• _What the task asks_: Convert every line of the items below into a JSON list of strings, with one string per line and blank lines left out.

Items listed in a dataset
* * *

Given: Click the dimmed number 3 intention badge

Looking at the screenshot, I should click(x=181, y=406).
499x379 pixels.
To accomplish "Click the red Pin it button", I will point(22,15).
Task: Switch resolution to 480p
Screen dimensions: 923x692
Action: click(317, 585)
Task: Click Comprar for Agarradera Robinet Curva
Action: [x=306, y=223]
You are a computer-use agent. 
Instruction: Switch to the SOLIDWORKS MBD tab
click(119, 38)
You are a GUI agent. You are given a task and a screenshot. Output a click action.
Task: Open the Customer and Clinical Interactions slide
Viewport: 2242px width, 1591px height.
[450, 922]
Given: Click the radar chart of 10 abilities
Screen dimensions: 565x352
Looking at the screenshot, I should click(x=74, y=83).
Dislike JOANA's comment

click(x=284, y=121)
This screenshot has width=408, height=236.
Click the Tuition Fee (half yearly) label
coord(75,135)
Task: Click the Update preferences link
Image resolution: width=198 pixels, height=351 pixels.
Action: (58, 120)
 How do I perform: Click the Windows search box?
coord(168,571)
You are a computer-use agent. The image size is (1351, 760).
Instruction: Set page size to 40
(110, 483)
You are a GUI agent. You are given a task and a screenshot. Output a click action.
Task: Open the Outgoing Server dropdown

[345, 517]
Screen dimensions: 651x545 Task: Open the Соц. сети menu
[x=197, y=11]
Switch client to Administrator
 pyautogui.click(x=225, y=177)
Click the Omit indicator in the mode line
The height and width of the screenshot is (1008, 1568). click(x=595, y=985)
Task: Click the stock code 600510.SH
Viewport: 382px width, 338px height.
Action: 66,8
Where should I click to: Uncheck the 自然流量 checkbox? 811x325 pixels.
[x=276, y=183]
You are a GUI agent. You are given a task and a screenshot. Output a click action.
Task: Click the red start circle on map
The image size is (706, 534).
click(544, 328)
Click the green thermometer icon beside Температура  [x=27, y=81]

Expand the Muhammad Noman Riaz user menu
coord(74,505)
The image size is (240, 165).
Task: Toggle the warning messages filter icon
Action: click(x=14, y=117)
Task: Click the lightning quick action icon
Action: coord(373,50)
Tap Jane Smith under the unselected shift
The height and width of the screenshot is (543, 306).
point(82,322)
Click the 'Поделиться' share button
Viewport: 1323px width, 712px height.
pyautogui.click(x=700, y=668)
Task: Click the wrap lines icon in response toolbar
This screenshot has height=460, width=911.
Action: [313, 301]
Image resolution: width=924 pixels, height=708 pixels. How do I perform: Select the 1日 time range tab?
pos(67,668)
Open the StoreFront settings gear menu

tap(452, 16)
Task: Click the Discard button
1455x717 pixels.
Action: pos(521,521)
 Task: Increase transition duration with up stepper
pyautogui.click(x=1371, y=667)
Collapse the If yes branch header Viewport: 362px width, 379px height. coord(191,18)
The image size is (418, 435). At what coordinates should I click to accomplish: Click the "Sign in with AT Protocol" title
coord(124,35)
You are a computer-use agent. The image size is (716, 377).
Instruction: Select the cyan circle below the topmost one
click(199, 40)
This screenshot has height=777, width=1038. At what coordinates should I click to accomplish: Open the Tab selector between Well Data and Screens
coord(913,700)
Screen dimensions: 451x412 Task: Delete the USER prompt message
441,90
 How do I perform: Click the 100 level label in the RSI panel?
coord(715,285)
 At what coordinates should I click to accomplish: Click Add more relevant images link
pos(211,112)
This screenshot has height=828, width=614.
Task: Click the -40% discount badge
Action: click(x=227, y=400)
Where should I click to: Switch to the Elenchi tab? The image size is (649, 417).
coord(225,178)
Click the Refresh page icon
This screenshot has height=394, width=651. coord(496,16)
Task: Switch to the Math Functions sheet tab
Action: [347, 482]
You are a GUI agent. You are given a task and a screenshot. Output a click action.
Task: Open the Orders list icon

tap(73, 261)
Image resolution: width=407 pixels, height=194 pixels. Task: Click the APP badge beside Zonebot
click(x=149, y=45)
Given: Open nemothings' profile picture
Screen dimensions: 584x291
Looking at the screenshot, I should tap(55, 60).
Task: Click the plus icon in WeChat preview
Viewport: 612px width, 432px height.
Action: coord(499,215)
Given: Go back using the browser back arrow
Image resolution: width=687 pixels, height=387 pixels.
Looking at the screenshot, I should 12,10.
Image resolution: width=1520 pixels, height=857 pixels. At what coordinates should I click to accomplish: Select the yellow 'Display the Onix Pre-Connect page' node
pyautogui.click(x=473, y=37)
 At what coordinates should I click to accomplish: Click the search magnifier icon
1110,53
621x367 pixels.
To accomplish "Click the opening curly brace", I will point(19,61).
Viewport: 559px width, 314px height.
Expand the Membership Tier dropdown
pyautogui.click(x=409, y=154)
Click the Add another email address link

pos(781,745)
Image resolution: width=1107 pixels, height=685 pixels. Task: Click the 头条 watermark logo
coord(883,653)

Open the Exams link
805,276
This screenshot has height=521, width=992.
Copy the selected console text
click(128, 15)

* * *

• _Answer_:
[
  "Given: Click the dimmed number 3 intention badge",
  "Looking at the screenshot, I should click(x=181, y=406).",
  "499x379 pixels.",
  "To accomplish \"Click the red Pin it button\", I will point(22,15).",
  "Task: Switch resolution to 480p",
  "Screen dimensions: 923x692",
  "Action: click(317, 585)",
  "Task: Click Comprar for Agarradera Robinet Curva",
  "Action: [x=306, y=223]",
  "You are a computer-use agent. ",
  "Instruction: Switch to the SOLIDWORKS MBD tab",
  "click(119, 38)",
  "You are a GUI agent. You are given a task and a screenshot. Output a click action.",
  "Task: Open the Customer and Clinical Interactions slide",
  "Viewport: 2242px width, 1591px height.",
  "[450, 922]",
  "Given: Click the radar chart of 10 abilities",
  "Screen dimensions: 565x352",
  "Looking at the screenshot, I should click(x=74, y=83).",
  "Dislike JOANA's comment",
  "click(x=284, y=121)",
  "This screenshot has width=408, height=236.",
  "Click the Tuition Fee (half yearly) label",
  "coord(75,135)",
  "Task: Click the Update preferences link",
  "Image resolution: width=198 pixels, height=351 pixels.",
  "Action: (58, 120)",
  " How do I perform: Click the Windows search box?",
  "coord(168,571)",
  "You are a computer-use agent. The image size is (1351, 760).",
  "Instruction: Set page size to 40",
  "(110, 483)",
  "You are a GUI agent. You are given a task and a screenshot. Output a click action.",
  "Task: Open the Outgoing Server dropdown",
  "[345, 517]",
  "Screen dimensions: 651x545 Task: Open the Соц. сети menu",
  "[x=197, y=11]",
  "Switch client to Administrator",
  " pyautogui.click(x=225, y=177)",
  "Click the Omit indicator in the mode line",
  "The height and width of the screenshot is (1008, 1568). click(x=595, y=985)",
  "Task: Click the stock code 600510.SH",
  "Viewport: 382px width, 338px height.",
  "Action: 66,8",
  "Where should I click to: Uncheck the 自然流量 checkbox? 811x325 pixels.",
  "[x=276, y=183]",
  "You are a GUI agent. You are given a task and a screenshot. Output a click action.",
  "Task: Click the red start circle on map",
  "The image size is (706, 534).",
  "click(544, 328)",
  "Click the green thermometer icon beside Температура  [x=27, y=81]",
  "Expand the Muhammad Noman Riaz user menu",
  "coord(74,505)",
  "The image size is (240, 165).",
  "Task: Toggle the warning messages filter icon",
  "Action: click(x=14, y=117)",
  "Task: Click the lightning quick action icon",
  "Action: coord(373,50)",
  "Tap Jane Smith under the unselected shift",
  "The height and width of the screenshot is (543, 306).",
  "point(82,322)",
  "Click the 'Поделиться' share button",
  "Viewport: 1323px width, 712px height.",
  "pyautogui.click(x=700, y=668)",
  "Task: Click the wrap lines icon in response toolbar",
  "This screenshot has height=460, width=911.",
  "Action: [313, 301]",
  "Image resolution: width=924 pixels, height=708 pixels. How do I perform: Select the 1日 time range tab?",
  "pos(67,668)",
  "Open the StoreFront settings gear menu",
  "tap(452, 16)",
  "Task: Click the Discard button",
  "1455x717 pixels.",
  "Action: pos(521,521)",
  " Task: Increase transition duration with up stepper",
  "pyautogui.click(x=1371, y=667)",
  "Collapse the If yes branch header Viewport: 362px width, 379px height. coord(191,18)",
  "The image size is (418, 435). At what coordinates should I click to accomplish: Click the \"Sign in with AT Protocol\" title",
  "coord(124,35)",
  "You are a computer-use agent. The image size is (716, 377).",
  "Instruction: Select the cyan circle below the topmost one",
  "click(199, 40)",
  "This screenshot has height=777, width=1038. At what coordinates should I click to accomplish: Open the Tab selector between Well Data and Screens",
  "coord(913,700)",
  "Screen dimensions: 451x412 Task: Delete the USER prompt message",
  "441,90",
  " How do I perform: Click the 100 level label in the RSI panel?",
  "coord(715,285)",
  " At what coordinates should I click to accomplish: Click Add more relevant images link",
  "pos(211,112)",
  "This screenshot has height=828, width=614.",
  "Task: Click the -40% discount badge",
  "Action: click(x=227, y=400)",
  "Where should I click to: Switch to the Elenchi tab? The image size is (649, 417).",
  "coord(225,178)",
  "Click the Refresh page icon",
  "This screenshot has height=394, width=651. coord(496,16)",
  "Task: Switch to the Math Functions sheet tab",
  "Action: [347, 482]",
  "You are a GUI agent. You are given a task and a screenshot. Output a click action.",
  "Task: Open the Orders list icon",
  "tap(73, 261)",
  "Image resolution: width=407 pixels, height=194 pixels. Task: Click the APP badge beside Zonebot",
  "click(x=149, y=45)",
  "Given: Open nemothings' profile picture",
  "Screen dimensions: 584x291",
  "Looking at the screenshot, I should tap(55, 60).",
  "Task: Click the plus icon in WeChat preview",
  "Viewport: 612px width, 432px height.",
  "Action: coord(499,215)",
  "Given: Go back using the browser back arrow",
  "Image resolution: width=687 pixels, height=387 pixels.",
  "Looking at the screenshot, I should 12,10.",
  "Image resolution: width=1520 pixels, height=857 pixels. At what coordinates should I click to accomplish: Select the yellow 'Display the Onix Pre-Connect page' node",
  "pyautogui.click(x=473, y=37)",
  " At what coordinates should I click to accomplish: Click the search magnifier icon",
  "1110,53",
  "621x367 pixels.",
  "To accomplish \"Click the opening curly brace\", I will point(19,61).",
  "Viewport: 559px width, 314px height.",
  "Expand the Membership Tier dropdown",
  "pyautogui.click(x=409, y=154)",
  "Click the Add another email address link",
  "pos(781,745)",
  "Image resolution: width=1107 pixels, height=685 pixels. Task: Click the 头条 watermark logo",
  "coord(883,653)",
  "Open the Exams link",
  "805,276",
  "This screenshot has height=521, width=992.",
  "Copy the selected console text",
  "click(128, 15)"
]